• [Textauszug]:
- - -

Zusätzlich zu den Schwellenwerten für Ozon sind 2004 europaweit geltende "Zielwerte zum Schutz der menschlichen Gesundheit" in deutsches Recht übernommen worden. Ursprünglich sollte bis 2020 die Grenze von 120 Mikrogramm pro Kubikmeter Ozon in einem Mittel über acht Stunden nicht mehr überschritten werden. Inzwischen ist in der Verordnung nur noch von "langfristig" die Rede. Ute Dauert findet die EU-Richtlinie deshalb "etwas zahnlos": "Der Wert von 120 Mikrogramm wird an vielen Orten in Deutschland deutlich überschritten. Die Weltgesundheitsorganisation empfiehlt sogar nur 100 Mikrogramm, um die Gesundheit nicht zu gefährden. Wenn wir davon ausgehen würden, hätten wir deutschlandweit ein Problem."

- - -

• [Datenblock]:

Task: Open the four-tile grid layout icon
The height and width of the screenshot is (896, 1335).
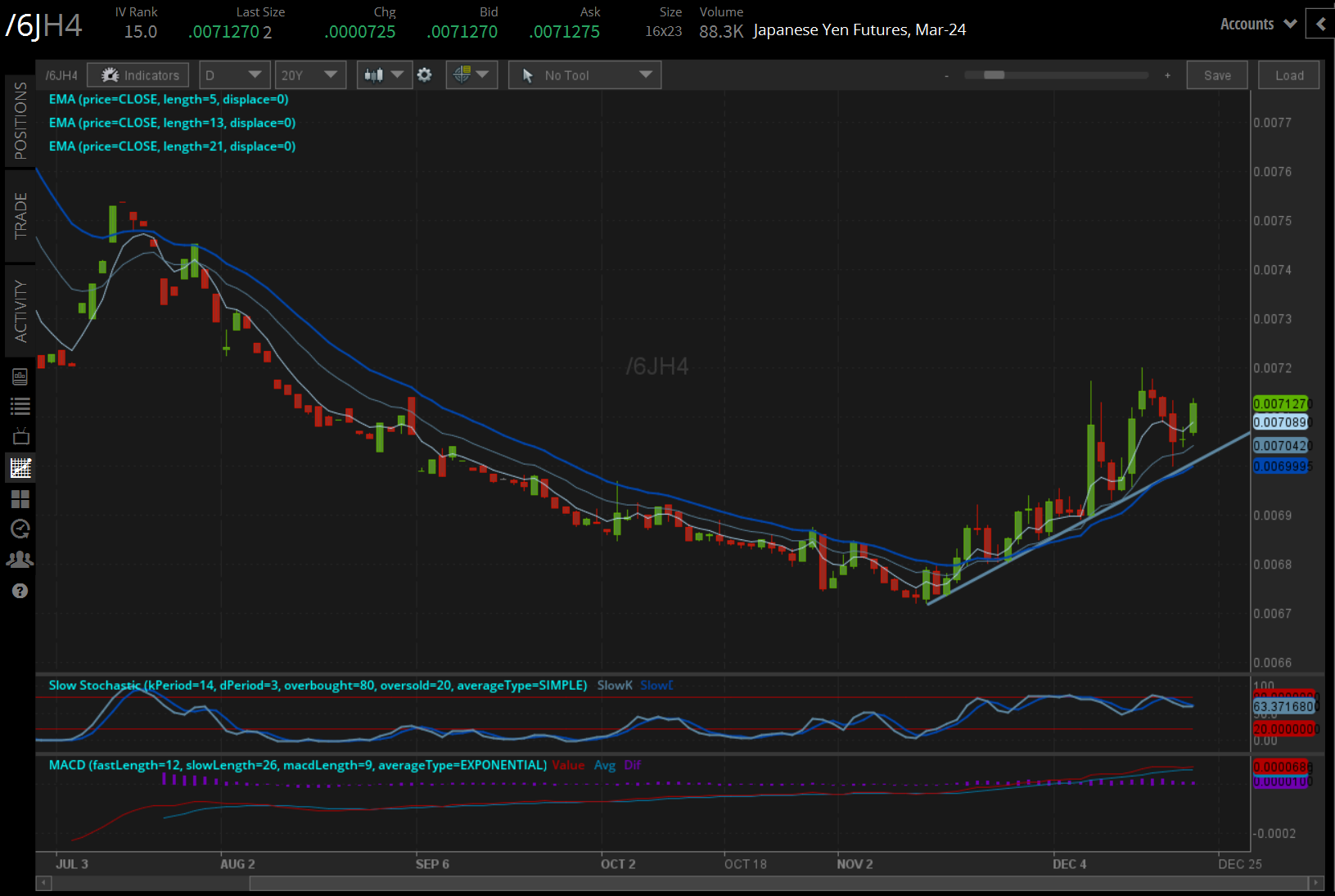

- - -

• [Übungsaufgaben]:
(A) Bis zu welchem Jahr sollte laut dem Textauszug zu den Ozon-Zielwerten die Grenze von 120 Mikrogramm pro Kubikmeter ursprünglich nicht mehr überschritten werden?
(B) Setzen Sie den Textauszug zu den Ozon-Zielwerten im Anschluss an seinen letzten Satz fort.

• [Lösungen]:
(A) Bis 2020.

(B)
Emissionen müssten grenzüberschreitend reduziert werden

Zurzeit untersuchen Forscher, ob der Klimawandel das Ozon-Problem wieder verschärfen könnte. Als Vergleich für ihre Berechnungen ziehen sie den Jahrhundertsommer 2003 heran. Damals wurde mit 334 Mikrogramm der höchste Wert seit 1990 gemessen. Ein erstes Ergebnis zeigt: Trotz der Erfolge beim Ausstoß von Schadstoffen käme es bei einem Extremsommer zu großflächigen Überschreitungen der Ziel­werte.

 

Deshalb müssten die Emissionen der Ozonvorläu­ferstoffe weiter reduziert werden - am besten mit Regelungen auf internationaler Ebene, denn die Ozon-Belastung macht vor Grenzen keinen Halt. Da insbesondere Diesel-Fahrzeuge viel Stickoxid ausstoßen, müsste mehr Personen- und Güterverkehr auf die Schiene verlegt werden. Sonst es heißt es eines schönen Sommertages wieder: Ozonalarm!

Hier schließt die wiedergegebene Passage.